*** EINGABEDATENSÄTZE ***
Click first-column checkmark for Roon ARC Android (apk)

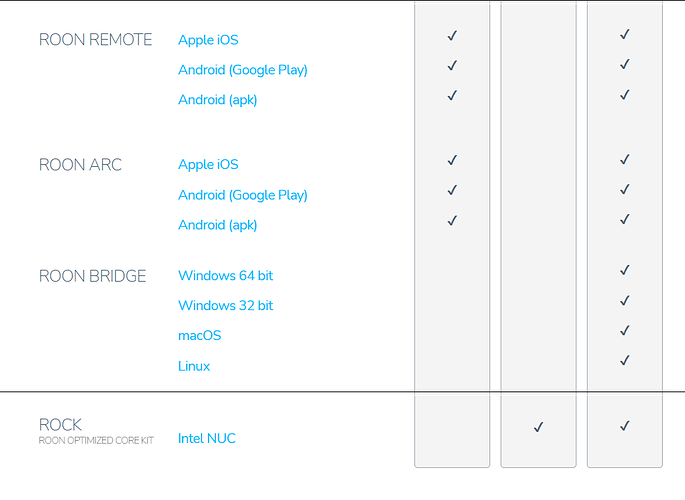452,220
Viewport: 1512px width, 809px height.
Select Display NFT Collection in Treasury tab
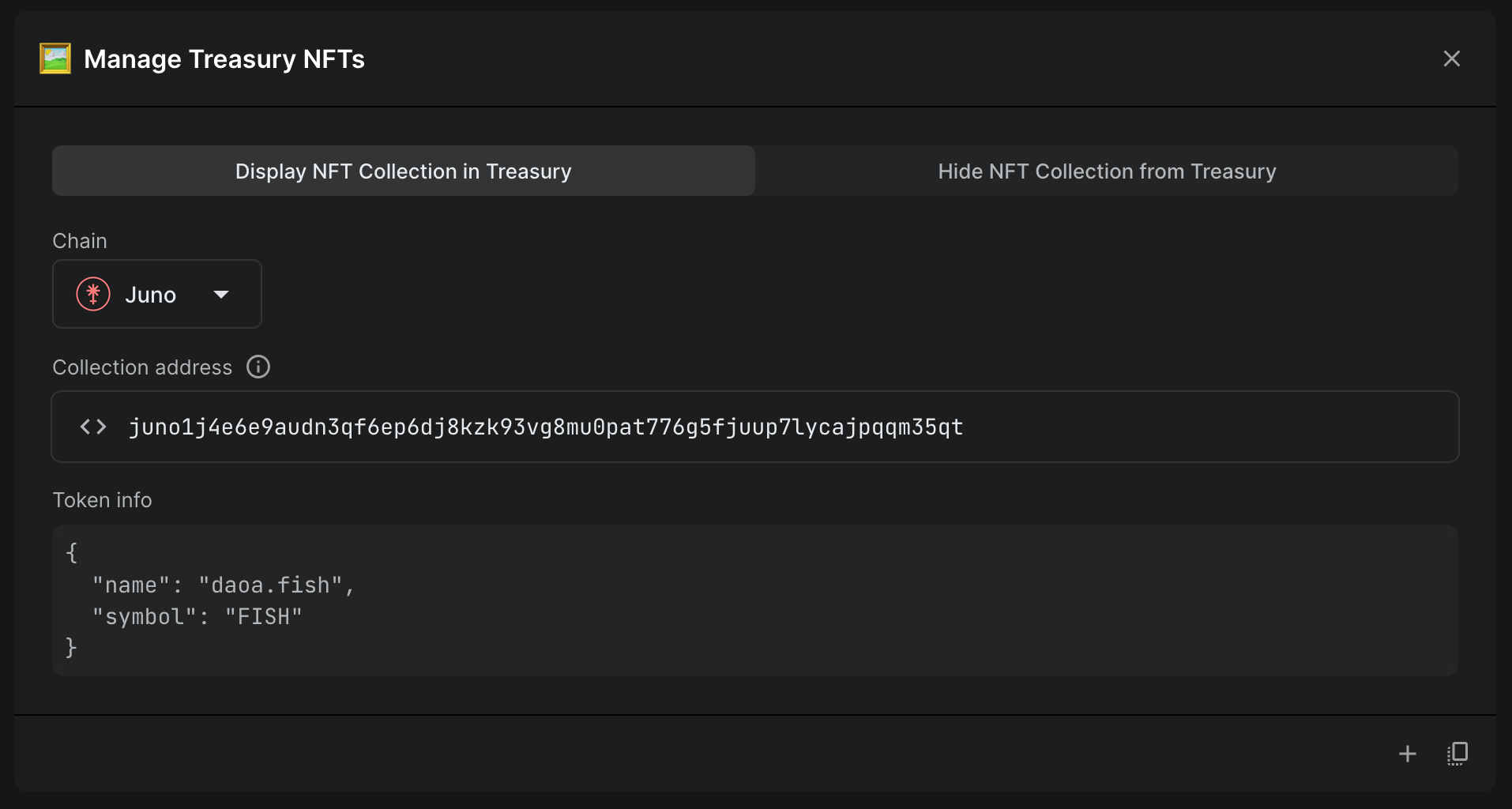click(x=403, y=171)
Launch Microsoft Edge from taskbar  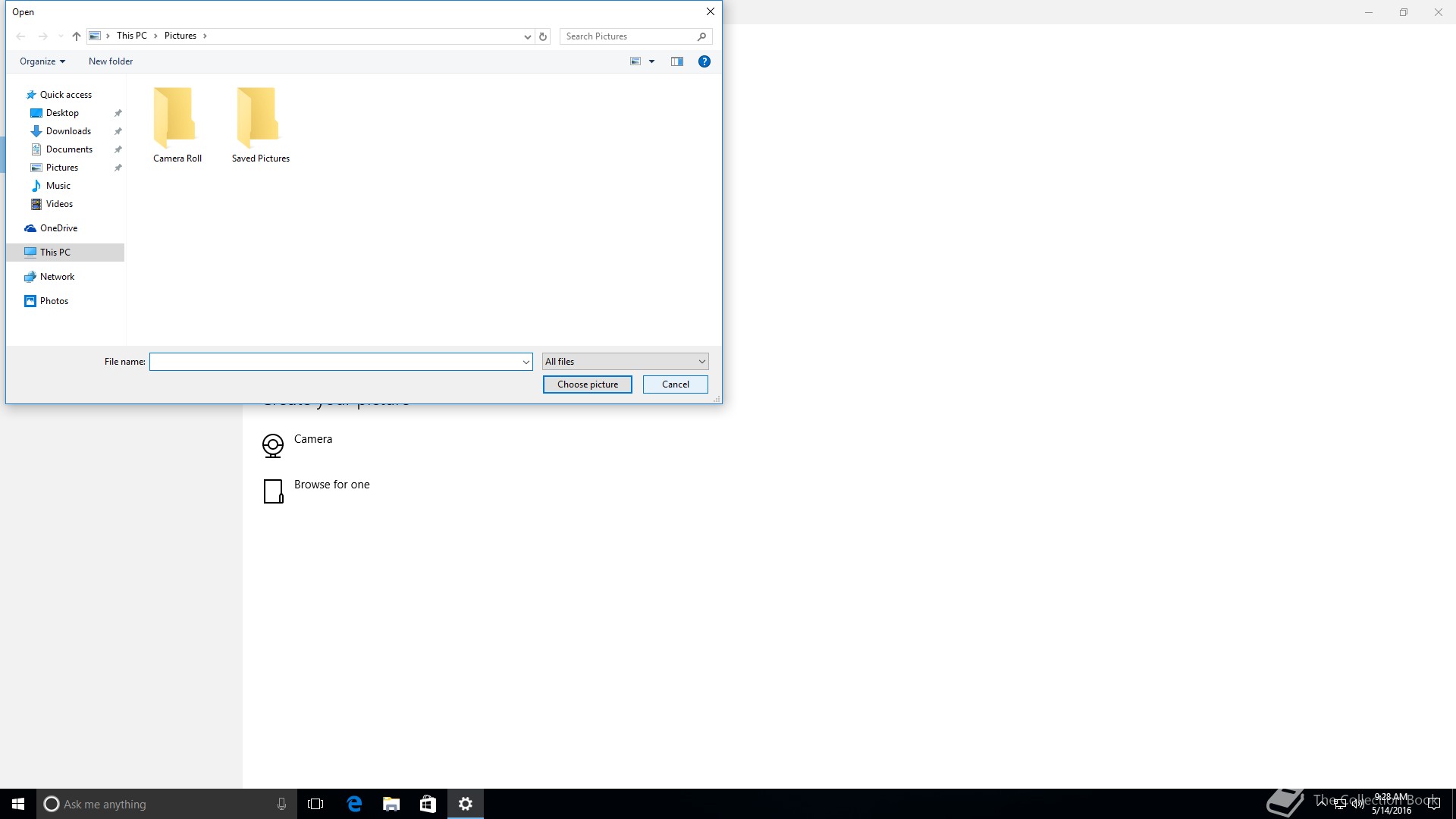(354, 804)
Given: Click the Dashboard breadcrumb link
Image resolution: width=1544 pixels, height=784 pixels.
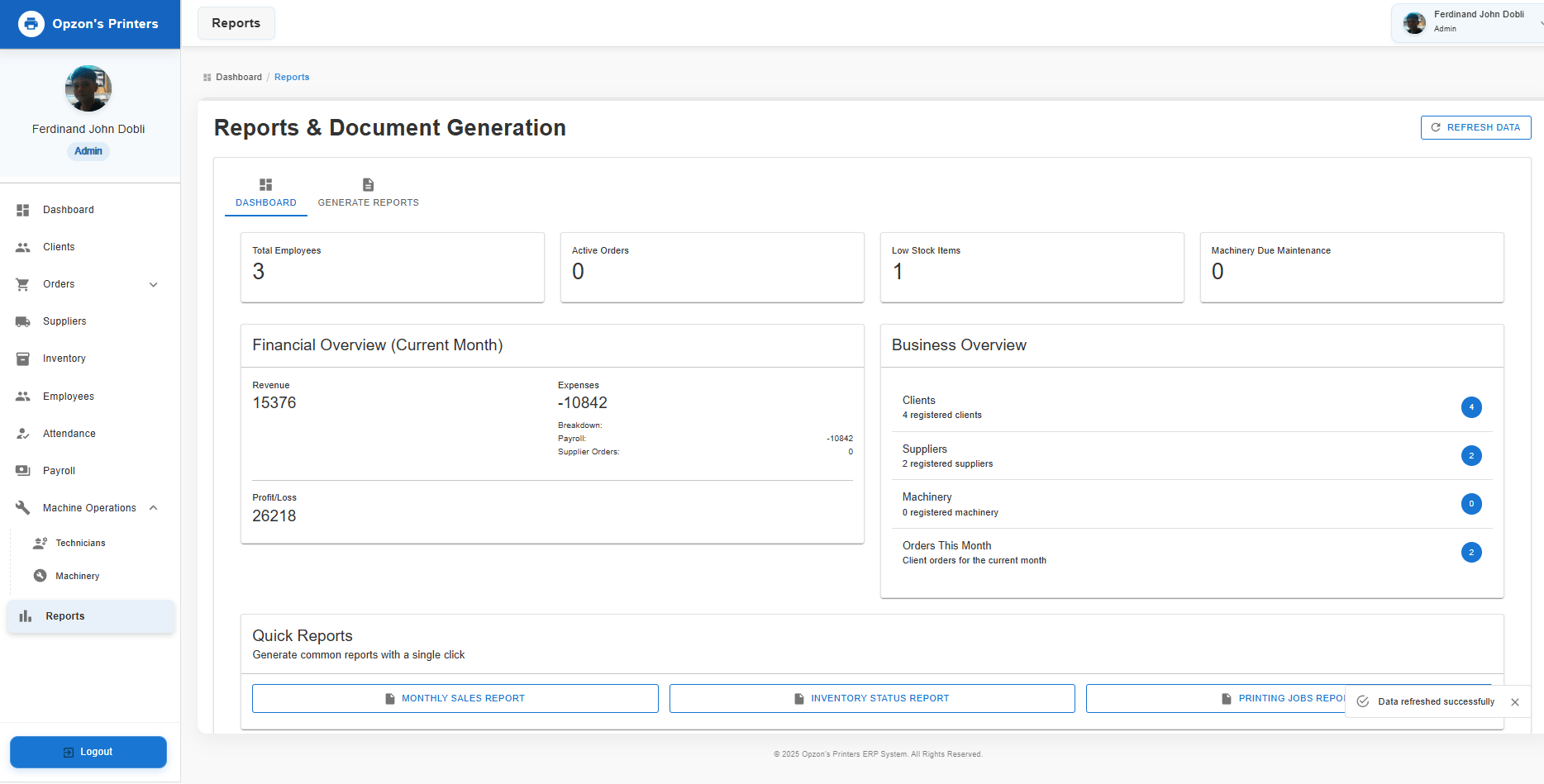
***
* DEINE AUFGABE
Extrahiere bitte alle Zeilen der obigen Datensätze, in denen das Wort „width“ vorkommt.

* ERWARTETE ANTWORT
Viewport: 1512px width, 809px height.
Image resolution: width=1544 pixels, height=784 pixels.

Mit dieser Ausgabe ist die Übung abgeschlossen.